Literature DB >> 16081798

Specific inhibition of c-Raf activity by semapimod induces clinical remission in severe Crohn's disease.

Mark Löwenberg1, Auke Verhaar, Bernt van den Blink, Fibo ten Kate, Sander van Deventer, Maikel Peppelenbosch, Daniel Hommes.   

Abstract

There is a substantial need for novel treatment strategies in Crohn's disease (CD), a chronic relapsing inflammatory disease of the gut. In an earlier study, we reported clinical efficacy of a 2-wk treatment with semapimod (CNI-1493) in 12 patients with therapy resistant CD. The aim of this study was to identify the cellular target underlying semapimod action. In vitro experiments with murine macrophages showed impaired MAPK signaling and decreased cytokine production due to semapimod treatment. In vitro kinase assays revealed c-Raf as a direct molecular target of semapimod, and semapimod did not affect b-Raf enzymatic activity. Immunohistochemistry performed on paired colon biopsies obtained from CD patients (n = 6) demonstrated increased expression of phospho-MEK, the substrate of Raf.

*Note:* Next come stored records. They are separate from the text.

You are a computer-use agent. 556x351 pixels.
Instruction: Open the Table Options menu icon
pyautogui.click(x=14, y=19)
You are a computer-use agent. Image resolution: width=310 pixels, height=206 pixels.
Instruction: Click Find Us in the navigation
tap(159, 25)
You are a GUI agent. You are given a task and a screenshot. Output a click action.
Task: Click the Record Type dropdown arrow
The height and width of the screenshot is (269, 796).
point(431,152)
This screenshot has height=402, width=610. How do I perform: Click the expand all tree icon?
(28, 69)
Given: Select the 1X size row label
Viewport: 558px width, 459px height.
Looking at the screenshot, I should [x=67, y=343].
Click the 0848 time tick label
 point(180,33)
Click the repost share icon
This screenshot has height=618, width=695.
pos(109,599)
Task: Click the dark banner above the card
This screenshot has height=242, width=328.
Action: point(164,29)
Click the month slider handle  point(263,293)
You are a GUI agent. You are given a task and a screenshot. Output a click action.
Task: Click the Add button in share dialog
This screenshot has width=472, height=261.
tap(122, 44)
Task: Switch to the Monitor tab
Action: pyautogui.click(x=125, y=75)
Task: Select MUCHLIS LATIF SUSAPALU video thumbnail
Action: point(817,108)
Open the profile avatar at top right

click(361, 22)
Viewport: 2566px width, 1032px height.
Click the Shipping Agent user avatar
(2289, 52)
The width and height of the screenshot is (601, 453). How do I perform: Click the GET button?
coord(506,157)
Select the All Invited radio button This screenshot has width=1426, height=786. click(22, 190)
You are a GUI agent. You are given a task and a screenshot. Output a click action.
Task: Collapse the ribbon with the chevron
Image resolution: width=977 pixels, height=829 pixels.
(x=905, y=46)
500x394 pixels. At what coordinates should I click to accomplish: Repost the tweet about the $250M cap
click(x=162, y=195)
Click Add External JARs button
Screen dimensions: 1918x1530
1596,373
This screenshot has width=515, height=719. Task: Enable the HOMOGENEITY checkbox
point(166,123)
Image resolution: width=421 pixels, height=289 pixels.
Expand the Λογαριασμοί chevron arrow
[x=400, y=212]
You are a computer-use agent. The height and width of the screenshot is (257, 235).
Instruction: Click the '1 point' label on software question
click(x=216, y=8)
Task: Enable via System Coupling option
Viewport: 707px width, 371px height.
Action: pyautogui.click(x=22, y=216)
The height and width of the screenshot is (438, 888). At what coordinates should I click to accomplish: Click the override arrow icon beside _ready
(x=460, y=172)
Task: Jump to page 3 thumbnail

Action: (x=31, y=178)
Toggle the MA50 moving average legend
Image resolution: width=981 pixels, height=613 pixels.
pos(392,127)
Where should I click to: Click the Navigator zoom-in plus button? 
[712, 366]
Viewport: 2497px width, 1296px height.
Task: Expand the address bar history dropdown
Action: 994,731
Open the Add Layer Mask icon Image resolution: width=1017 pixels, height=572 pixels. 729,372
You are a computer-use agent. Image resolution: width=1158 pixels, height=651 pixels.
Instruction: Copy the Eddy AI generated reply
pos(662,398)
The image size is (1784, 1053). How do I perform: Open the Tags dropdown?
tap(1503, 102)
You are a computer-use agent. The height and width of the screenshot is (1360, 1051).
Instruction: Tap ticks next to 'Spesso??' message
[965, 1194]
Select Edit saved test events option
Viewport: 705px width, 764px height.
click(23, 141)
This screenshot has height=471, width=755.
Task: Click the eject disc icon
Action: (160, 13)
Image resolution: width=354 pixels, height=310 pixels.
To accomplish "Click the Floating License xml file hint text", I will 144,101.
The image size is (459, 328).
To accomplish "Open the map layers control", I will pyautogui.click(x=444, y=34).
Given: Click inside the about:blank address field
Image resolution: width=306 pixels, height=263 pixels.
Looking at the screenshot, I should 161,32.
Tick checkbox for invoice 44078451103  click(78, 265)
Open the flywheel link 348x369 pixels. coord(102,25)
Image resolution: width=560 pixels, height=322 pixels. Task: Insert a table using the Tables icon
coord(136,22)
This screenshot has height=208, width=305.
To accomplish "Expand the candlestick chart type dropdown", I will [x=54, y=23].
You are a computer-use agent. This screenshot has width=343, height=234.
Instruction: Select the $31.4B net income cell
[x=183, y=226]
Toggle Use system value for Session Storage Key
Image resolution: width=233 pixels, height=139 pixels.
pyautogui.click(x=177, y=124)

Strikingly, phospho-MEK levels were significantly decreased in patients with a good clinical response to semapimod, but no decrease in phospho-MEK expression was observed in a clinically nonresponsive patient. In conclusion, this study identifies c-Raf as a molecular target of semapimod action and suggests that decreased c-Raf activity correlates with clinical benefit in CD. Our observations indicate that c-Raf inhibitors are prime candidates for the treatment of CD.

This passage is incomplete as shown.